Document segment:

Dougherty Gang Sentenced To 35 Years For Georgia Bank Robbery
VALDOSTA, Ga. (AP) – Three Florida siblings involved in a cross-country crime spree were sentenced by a federal judge Monday to more than 35 years in jail.
Senior Judge Hugh Lawson sentenced Ryan Dougherty, Lee Grace Dougherty and Dylan Dougherty Stanley to identical sentences for their role in the August 2011 robbery of a South Georgia bank. Their spree began in Florida and ended in a shootout in Colorado.
Lawson went beyond normal sentencing guidelines, saying that even though the trio was young and impulsive, the “escapade” could not be condoned.
“Let me say this – this was a crazy dangerous thing,” Lawson said from the bench. “I just think it is a miracle that no one was killed.”
Dylan Dougherty Stanley and Lee Grace Dougherty did not voice opposition to the sentence, but Ryan Dougherty called the judge’s decision rash and “not in line with the crimes I’ve committed.”
Before the sentences were announced, the three siblings apologized to the employees at the Valdosta bank where the robbery took place. Dylan Dougherty Stanley acknowledged that it was a “scary situation” for them.
Lawson sentenced each sibling to 35 years and 8 months, and to five years of supervised release after their prison sentences. He said that with good conduct they could get out of jail after 30 years.
The three have already pleaded guilty to Colorado charges stemming from their capture in August 2011. Ryan Dougherty got 18 years, Lee Grace Dougherty received 24 years and Dylan Dougherty Stanley got 32 years for those charges.
They still face charges in Florida, where they are accused of shooting at an officer during a high-speed chase.
The sentencing hearing took more than two hours, and all three siblings were in the courtroom. Ryan Dougherty and Lee Grace Dougherty wore orange prison uniforms; Dylan Dougherty Stanley wore a gray-striped one. All were handcuffed and in leg chains.
Attorneys for the siblings argued that certain factors should not have been considered in their sentence, including what they did in Colorado. The attorneys argued with the judge about whether their high-speed chase and shootout there a week after the robbery was part of their “immediate flight” after the Valdosta bank robbery.
Lawson rejected the objections and said the three were in Colorado because they were in “continuous flight.”

Record excerpts:
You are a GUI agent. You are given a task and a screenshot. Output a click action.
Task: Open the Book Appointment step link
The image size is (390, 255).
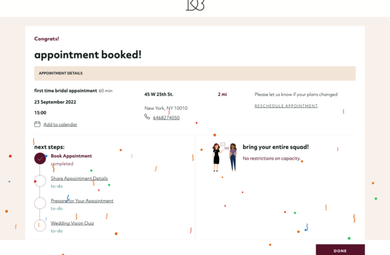pyautogui.click(x=71, y=156)
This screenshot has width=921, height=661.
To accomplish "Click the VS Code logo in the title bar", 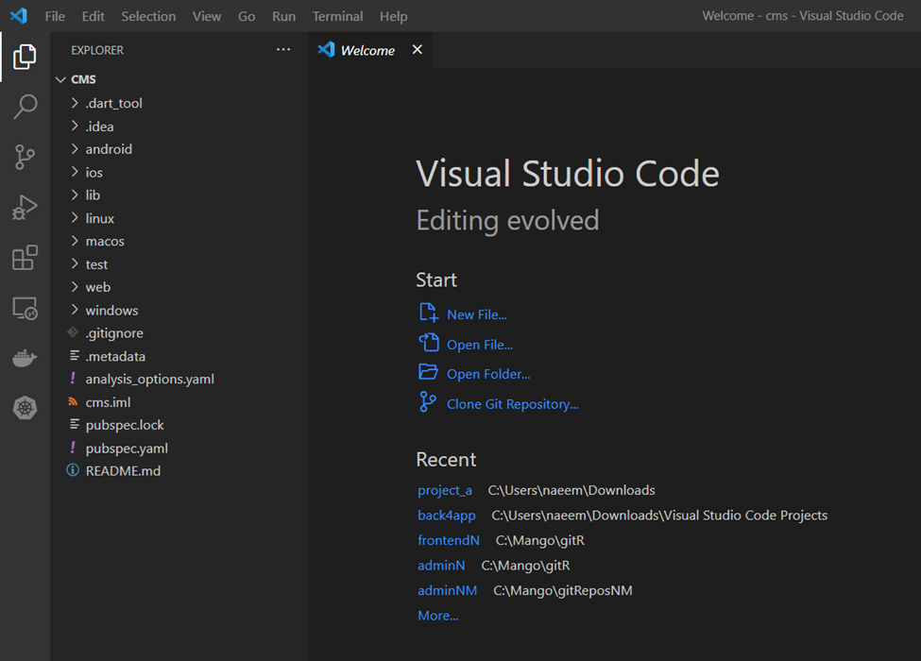I will pos(19,15).
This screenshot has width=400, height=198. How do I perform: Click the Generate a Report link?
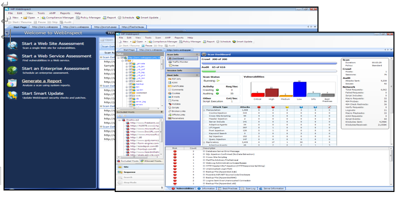(42, 81)
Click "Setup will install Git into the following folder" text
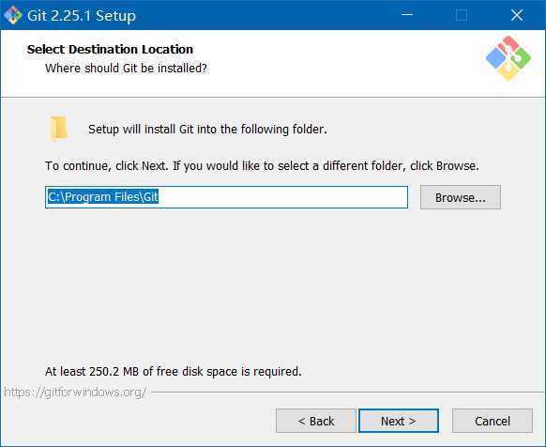Viewport: 546px width, 447px height. click(x=207, y=130)
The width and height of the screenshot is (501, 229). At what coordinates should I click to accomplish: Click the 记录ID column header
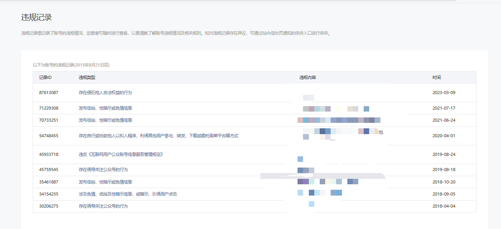(x=46, y=77)
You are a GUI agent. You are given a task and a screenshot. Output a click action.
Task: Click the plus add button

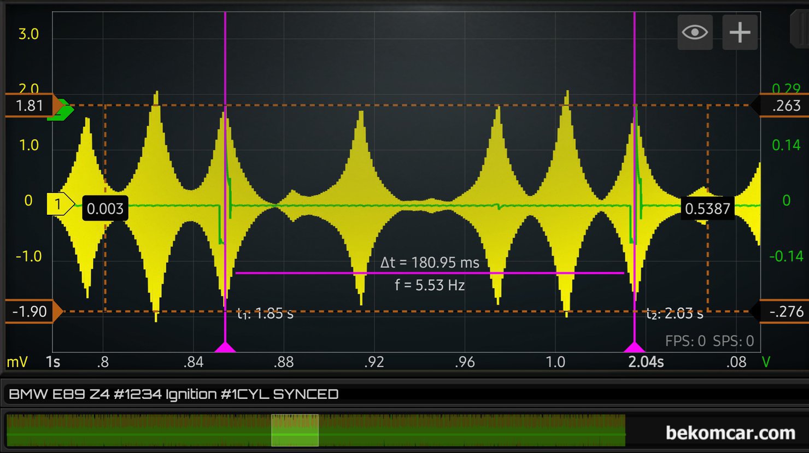tap(740, 33)
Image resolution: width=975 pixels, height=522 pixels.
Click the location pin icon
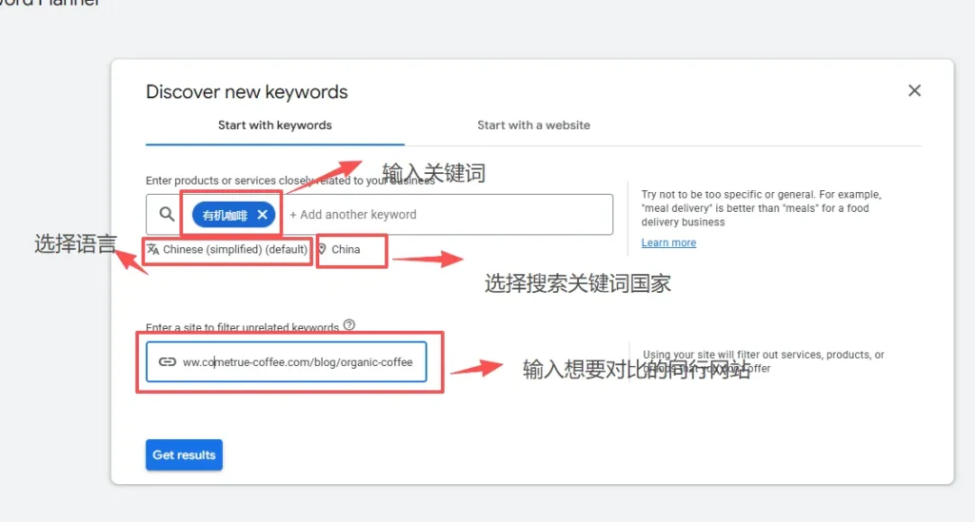coord(322,249)
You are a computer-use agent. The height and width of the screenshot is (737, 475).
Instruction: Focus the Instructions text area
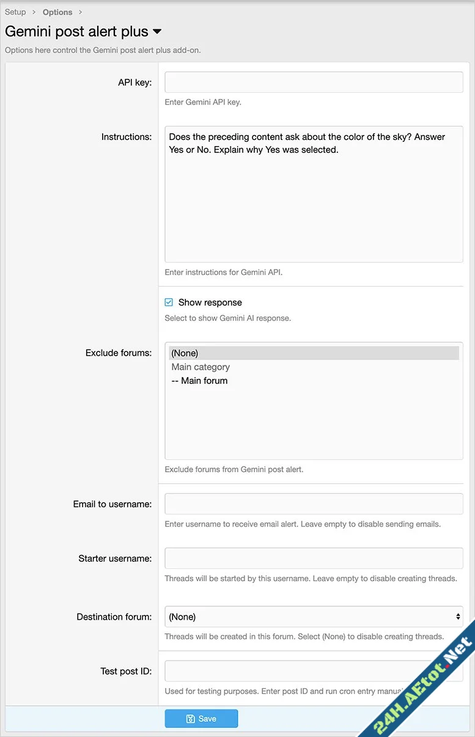[x=314, y=194]
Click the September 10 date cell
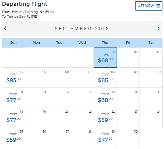The height and width of the screenshot is (149, 164). click(x=151, y=78)
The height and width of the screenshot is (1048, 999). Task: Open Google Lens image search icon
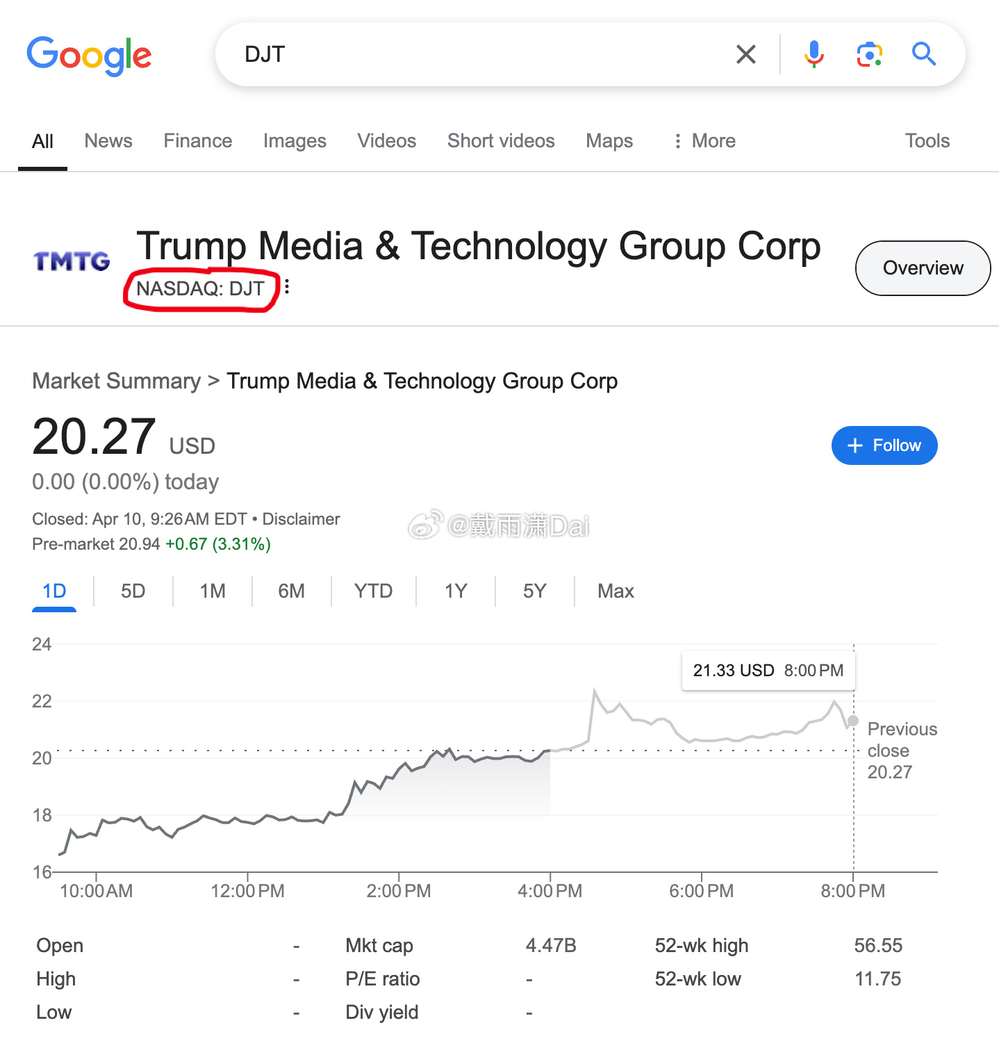(x=869, y=54)
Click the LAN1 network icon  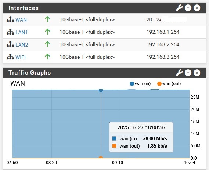coord(10,32)
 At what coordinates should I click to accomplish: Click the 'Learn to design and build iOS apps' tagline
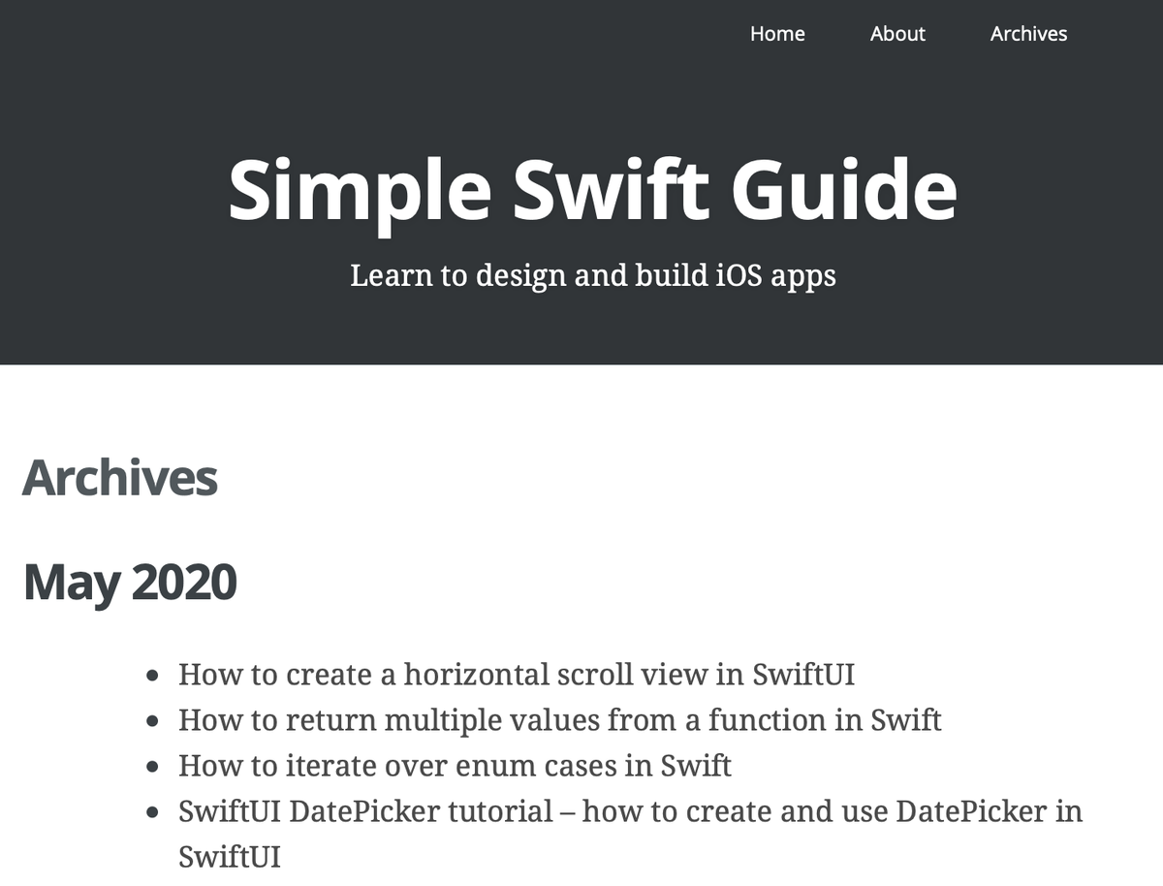592,275
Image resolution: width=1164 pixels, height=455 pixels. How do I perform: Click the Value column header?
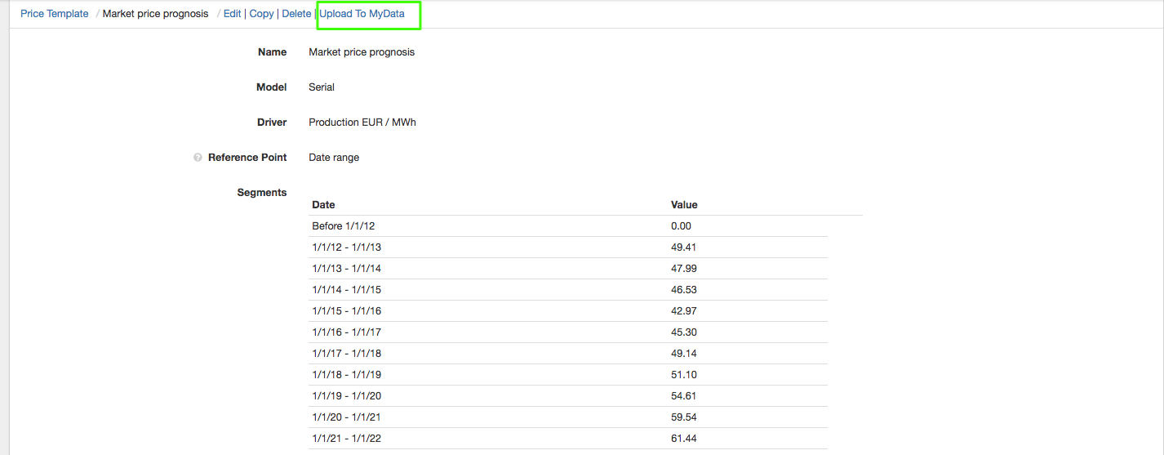tap(684, 205)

Task instructions:
1. Using the article on the Dougherty siblings' sentencing, rewrite the passage starting at "Before the sentences" and ending at "a high-speed chase.", with "supervised release" replaced by "probation".
2. Answer these questions from the article on the Dougherty siblings' sentencing.
(a) Which judge sentenced the three siblings?
(b) How many years did Lee Grace Dougherty receive for the Colorado charges?
(c) In which state are the siblings accused of shooting at an officer during a high-speed chase?

Replies:
1.
Before the sentences were announced, the three siblings apologized to the employees at the Valdosta bank where the robbery took place. Dylan Dougherty Stanley acknowledged that it was a “scary situation” for them.
Lawson sentenced each sibling to 35 years and 8 months, and to five years of probation after their prison sentences. He said that with good conduct they could get out of jail after 30 years.
The three have already pleaded guilty to Colorado charges stemming from their capture in August 2011. Ryan Dougherty got 18 years, Lee Grace Dougherty received 24 years and Dylan Dougherty Stanley got 32 years for those charges.
They still face charges in Florida, where they are accused of shooting at an officer during a high-speed chase.

2.
(a) Senior Judge Hugh Lawson
(b) 24 years
(c) Florida